What level does that put you at?

I’m kind of like when I buy tires. I go and say “Show me your cheapest tire. I’ll go one up from that.” That’s where I am, the one right above the cheapest.

It’s important that you find a place.

I’m comfortable there too.

What more can you ask?

Maybe a little more money. (laughs)

Which is more difficult, magic or comedy?

For me, magic. A lot of people will write. I love writing material down, but I never bring it with me on stage. If I do, I end up reading it and I can’t get into the crowd. I have a bunch of ideas. You’ve seen a couple different shows. They’ve all been slightly different. Maybe some of the same bits, but they’re told differently, or in a different spot. I have a barrel of material, and I just sort of wing it. A lot of people are uncomfortable doing it, and sometimes I don’t think I am. But a script doesn’t work for me. The comedy comes more naturally to me than the magic. I do two tricks and you’ve probably seen both of them, but they’re good. When they work. Hopefully tonight is that night. They don’t always work. When a magic trick doesn’t work, it becomes a joke. When you’re working with a crowd and you don’t have all the stuff ready, sometimes something happens, and that’s funny. That little event that happens is kept and put in the next show. I started out with forty seconds. I’m doing fifteen minutes tonight.

That’s good, to extemporize fifteen minutes.

I’m really disorganized, that’s another reason I don’t write it all down. I have a deck of cards. I don’t use trick cards or any of that stuff. I had trick coins once and I put them in a stamp machine. I had these great trick quarters and I put them in a stamp machine. “Oh my God! My six-dollar book of stamps just cost me thirty-five dollars because I put a trick coin in there.” I don’t use any trick decks.

I only have one more question. Where did I leave my keys?

You know what my wife would say to that? I say that all the time. “Where did I leave my keys.” She’ll say, “I don’t know. Have you checked your backside?”

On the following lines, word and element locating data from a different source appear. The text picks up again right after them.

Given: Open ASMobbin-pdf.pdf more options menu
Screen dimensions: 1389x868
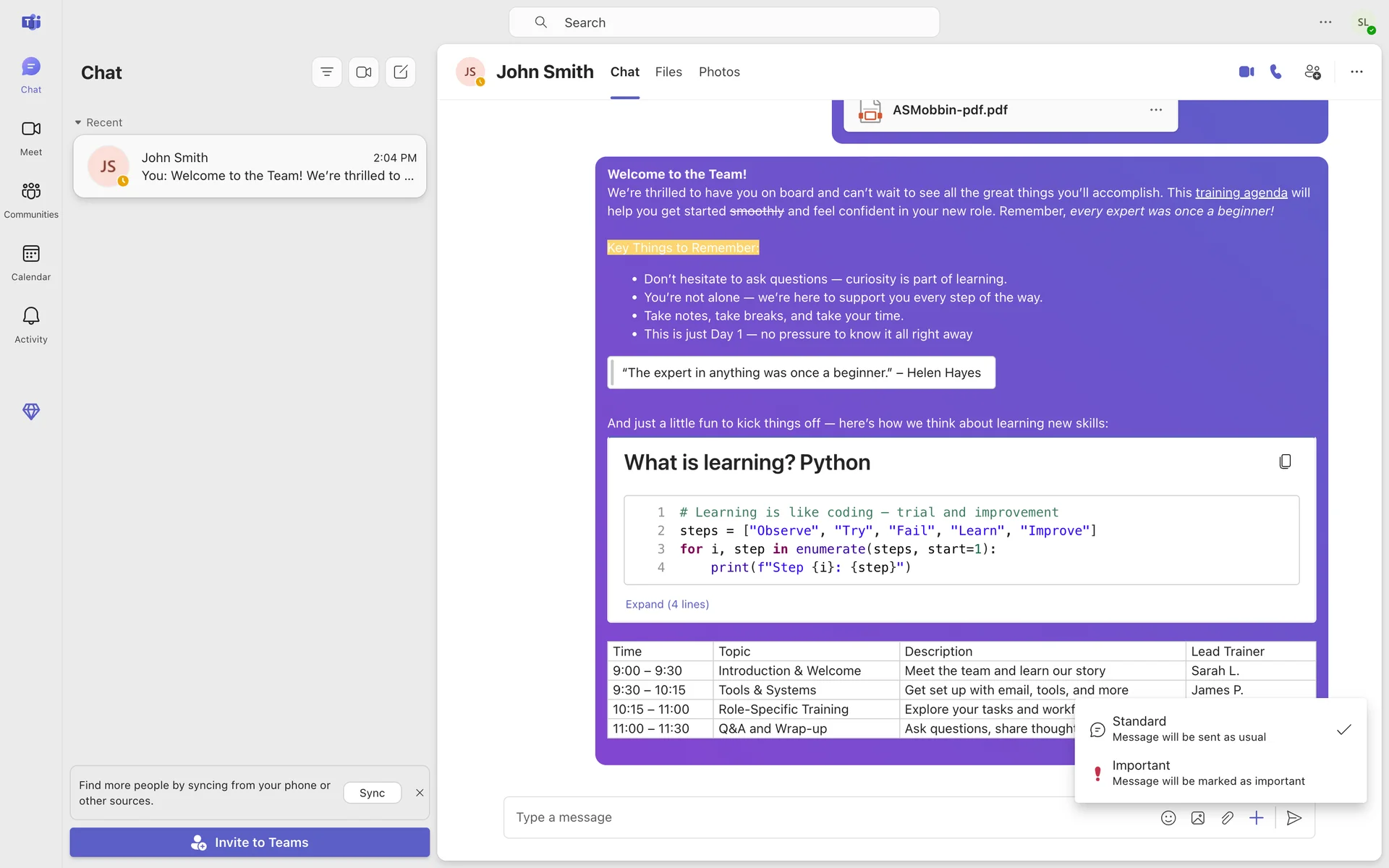Looking at the screenshot, I should coord(1155,110).
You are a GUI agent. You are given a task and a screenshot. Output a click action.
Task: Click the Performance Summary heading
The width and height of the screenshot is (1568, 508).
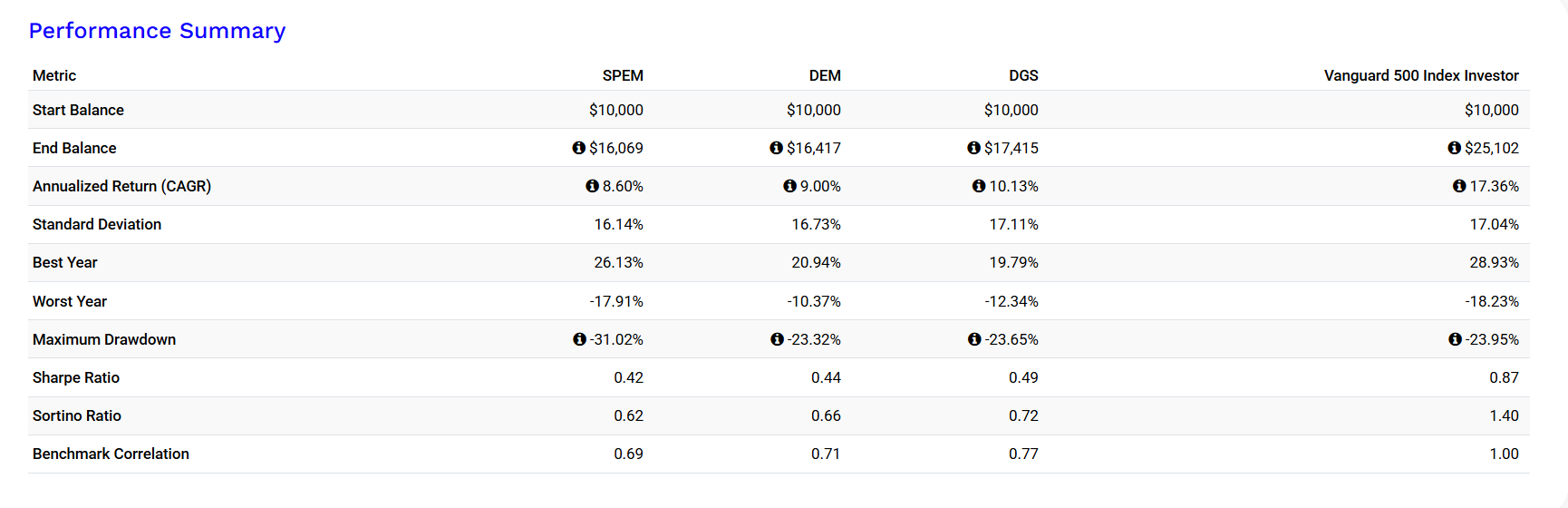tap(157, 31)
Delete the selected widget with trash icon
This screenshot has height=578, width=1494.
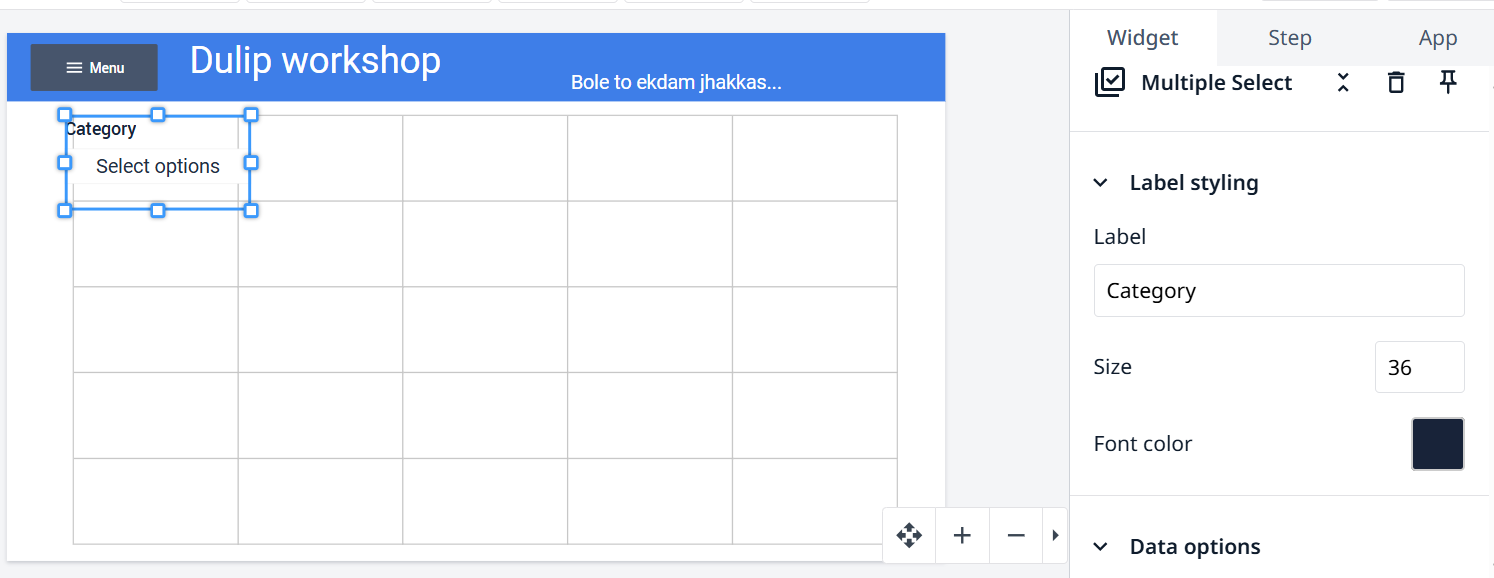click(x=1396, y=83)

The real last question is what are some of the odd sort of questions you get when you do your mentalist tricks?

I can’t think of any odd questions. I’ve gotten more odd answers. I did a show a few months ago. You never know what kind of crowd you’re gonna get. Sometimes they’re angry. I went on after this band. As I was walking down the hallway, they said, “The crowd is awful!” just as my foot hit the stage. I got up on the stage. I was going to do a mind-reading trick immediately. I said “Pick any number between one and ten." She said yellow. Her friends are trying to explain. “She’s Russian.” When people think you can read their mind, they get scared. But I keep doing it. I like it. It’s better than working at a screw factory.